Supplied information –
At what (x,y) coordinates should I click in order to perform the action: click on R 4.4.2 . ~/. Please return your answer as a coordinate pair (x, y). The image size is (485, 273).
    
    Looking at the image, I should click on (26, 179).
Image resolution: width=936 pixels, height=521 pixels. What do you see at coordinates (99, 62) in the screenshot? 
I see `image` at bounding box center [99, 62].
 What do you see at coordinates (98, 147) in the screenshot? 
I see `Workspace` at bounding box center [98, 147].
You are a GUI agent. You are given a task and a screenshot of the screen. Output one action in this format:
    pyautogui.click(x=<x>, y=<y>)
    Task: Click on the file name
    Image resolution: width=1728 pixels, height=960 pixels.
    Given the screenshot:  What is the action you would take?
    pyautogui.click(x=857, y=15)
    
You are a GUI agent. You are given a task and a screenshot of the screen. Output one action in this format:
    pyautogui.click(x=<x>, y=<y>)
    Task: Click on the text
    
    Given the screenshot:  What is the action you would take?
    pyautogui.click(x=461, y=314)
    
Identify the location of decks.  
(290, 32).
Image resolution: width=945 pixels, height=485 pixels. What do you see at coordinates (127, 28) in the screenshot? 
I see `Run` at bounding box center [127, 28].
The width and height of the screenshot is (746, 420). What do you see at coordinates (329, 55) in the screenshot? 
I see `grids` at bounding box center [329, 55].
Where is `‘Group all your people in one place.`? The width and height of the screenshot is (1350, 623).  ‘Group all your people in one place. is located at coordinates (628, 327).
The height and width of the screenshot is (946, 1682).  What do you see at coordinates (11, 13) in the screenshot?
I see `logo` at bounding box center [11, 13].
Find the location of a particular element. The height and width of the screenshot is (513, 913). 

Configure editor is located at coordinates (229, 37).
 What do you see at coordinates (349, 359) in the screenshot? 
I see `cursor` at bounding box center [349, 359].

Exercise – Format the records as a JSON list of strings, one string per line and no blank lines, starting from the first line of the records and ending after the line that contains "center [99, 62].".

Problem solution –
[
  "At what (x,y) coordinates should I click in order to perform the action: click on R 4.4.2 . ~/. Please return your answer as a coordinate pair (x, y). The image size is (485, 273).",
  "    Looking at the image, I should click on (26, 179).",
  "Image resolution: width=936 pixels, height=521 pixels. What do you see at coordinates (99, 62) in the screenshot? ",
  "I see `image` at bounding box center [99, 62]."
]